First published in 1988, Peter Brown's The Body and Society was a groundbreaking study of the marriage and sexual practices of early Christians in the ancient Mediterranean and the Near East. To mark the twentieth anniversary of its publication, Columbia will make available an edition that features a new introduction by the author. Brown will discuss the reception of the book since its debut in the scholarly community as well as the influential thought and literature it has produced. The Body and Society focuses on the practice of permanent sexual renunciation-continence, celibacy, and life-long virginity-in Christian circles from the first to the fifth centuries AD. Brown follows early Christians' strange, disturbing preoccupations with sexuality and the body in great detail, tracing the reflection and controversy these notions generated among the period's great writers. Brown questions how theological views on sexuality and the human body both mirrored and shaped not only the uneven relationships between men and women, but also the complex interactions between the Roman aristocracy and their slaves, and between the married and the celibate.Figures discussed include Tertullian, Valentinus, Clement of Alexandria, Origen, Constantine, the Desert Fathers, Jerome, Ambrose, and Augustine, among others.

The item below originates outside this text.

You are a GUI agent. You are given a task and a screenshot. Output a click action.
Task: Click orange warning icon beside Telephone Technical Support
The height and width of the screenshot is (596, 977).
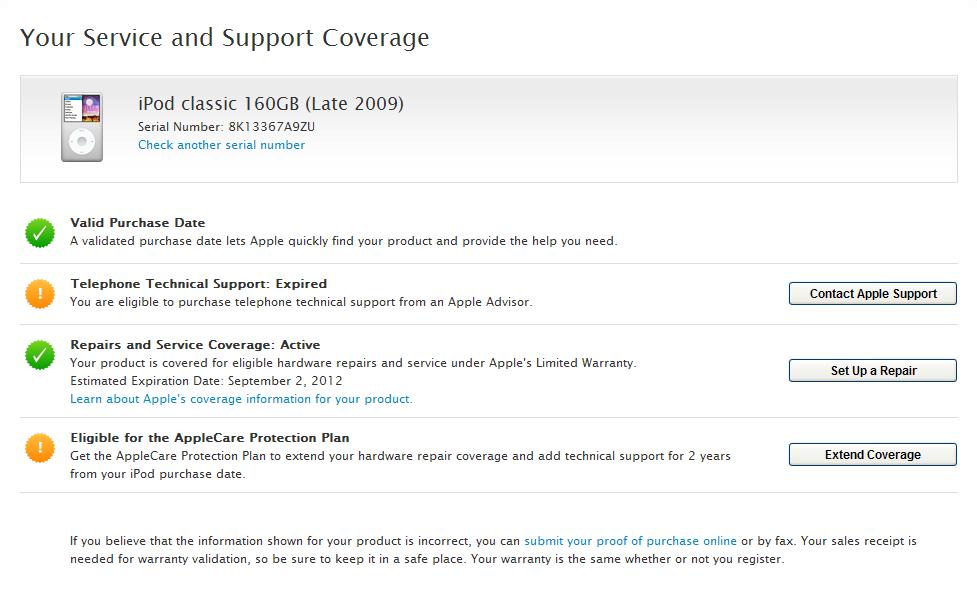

Topics covered include asceticism and society in the Eastern Empire; martyrdom and prophecy; Gnostic spiritual guidance; promiscuity among the men and women of the church; monks and marriage in Egypt; the ascetic life of women in fourth-century Jerusalem; and-in order to ground the subject in a historical context-the body and society in the early Middle Ages.
Peter Brown, formerly professor of classics and history at the University of California, Berkeley, is the Philip and Beulah Rollins Professor of History at Princeton University and the most prominent scholar of late antiquity (between 250 and 800 A.D.). He is the author of a dozen books, including Augustine of Hippo, Authority and the Sacred: Aspects of the Christianization of the Roman World, The Rise of Western Christendom, and Poverty and Leadership in the Late Roman Empire.